:: YOUR INSTRUCTIONS ::
Exactly as shown below, retype every line of the data.

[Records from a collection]
Segment Open
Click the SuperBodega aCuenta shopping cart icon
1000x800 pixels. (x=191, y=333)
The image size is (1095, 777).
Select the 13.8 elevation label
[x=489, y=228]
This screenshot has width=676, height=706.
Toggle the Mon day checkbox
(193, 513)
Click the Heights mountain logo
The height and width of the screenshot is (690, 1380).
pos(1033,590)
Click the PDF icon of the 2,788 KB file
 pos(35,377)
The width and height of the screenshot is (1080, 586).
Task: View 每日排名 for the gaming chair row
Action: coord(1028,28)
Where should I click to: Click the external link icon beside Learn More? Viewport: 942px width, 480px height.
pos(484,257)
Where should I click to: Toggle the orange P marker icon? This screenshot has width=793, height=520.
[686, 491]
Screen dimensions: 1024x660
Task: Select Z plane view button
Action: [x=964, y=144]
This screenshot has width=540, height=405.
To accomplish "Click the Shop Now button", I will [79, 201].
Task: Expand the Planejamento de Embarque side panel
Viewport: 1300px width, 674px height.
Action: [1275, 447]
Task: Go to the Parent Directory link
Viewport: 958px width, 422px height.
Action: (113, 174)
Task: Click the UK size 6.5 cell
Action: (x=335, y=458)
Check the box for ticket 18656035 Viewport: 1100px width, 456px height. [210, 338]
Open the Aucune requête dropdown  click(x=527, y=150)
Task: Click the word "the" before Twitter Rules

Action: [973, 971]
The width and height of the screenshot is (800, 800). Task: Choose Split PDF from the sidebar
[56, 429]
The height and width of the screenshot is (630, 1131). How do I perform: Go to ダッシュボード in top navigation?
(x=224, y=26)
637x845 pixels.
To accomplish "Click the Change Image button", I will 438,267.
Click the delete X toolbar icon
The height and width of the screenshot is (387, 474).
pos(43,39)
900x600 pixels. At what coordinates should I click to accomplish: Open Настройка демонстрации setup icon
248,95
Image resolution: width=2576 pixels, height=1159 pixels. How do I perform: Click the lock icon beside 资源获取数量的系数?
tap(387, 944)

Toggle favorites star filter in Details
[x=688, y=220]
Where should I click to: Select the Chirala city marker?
Segment Closed
:: SOLUTION BELOW ::
Click the SuperBodega aCuenta shopping cart icon
1000x800 pixels. (x=191, y=333)
The image size is (1095, 777).
Select the 13.8 elevation label
[x=489, y=228]
This screenshot has width=676, height=706.
Toggle the Mon day checkbox
(193, 513)
Click the Heights mountain logo
The height and width of the screenshot is (690, 1380).
pos(1033,590)
Click the PDF icon of the 2,788 KB file
 pos(35,377)
The width and height of the screenshot is (1080, 586).
Task: View 每日排名 for the gaming chair row
Action: coord(1028,28)
Where should I click to: Click the external link icon beside Learn More? Viewport: 942px width, 480px height.
pos(484,257)
Where should I click to: Toggle the orange P marker icon? This screenshot has width=793, height=520.
[686, 491]
Screen dimensions: 1024x660
Task: Select Z plane view button
Action: [x=964, y=144]
This screenshot has width=540, height=405.
To accomplish "Click the Shop Now button", I will [79, 201].
Task: Expand the Planejamento de Embarque side panel
Viewport: 1300px width, 674px height.
Action: [1275, 447]
Task: Go to the Parent Directory link
Viewport: 958px width, 422px height.
Action: (113, 174)
Task: Click the UK size 6.5 cell
Action: (x=335, y=458)
Check the box for ticket 18656035 Viewport: 1100px width, 456px height. [210, 338]
Open the Aucune requête dropdown  click(x=527, y=150)
Task: Click the word "the" before Twitter Rules

Action: [973, 971]
The width and height of the screenshot is (800, 800). Task: Choose Split PDF from the sidebar
[56, 429]
The height and width of the screenshot is (630, 1131). How do I perform: Go to ダッシュボード in top navigation?
(x=224, y=26)
637x845 pixels.
To accomplish "Click the Change Image button", I will 438,267.
Click the delete X toolbar icon
The height and width of the screenshot is (387, 474).
pos(43,39)
900x600 pixels. At what coordinates should I click to accomplish: Open Настройка демонстрации setup icon
248,95
Image resolution: width=2576 pixels, height=1159 pixels. How do I perform: Click the lock icon beside 资源获取数量的系数?
tap(387, 944)

Toggle favorites star filter in Details
[x=688, y=220]
Where should I click to: Select the Chirala city marker?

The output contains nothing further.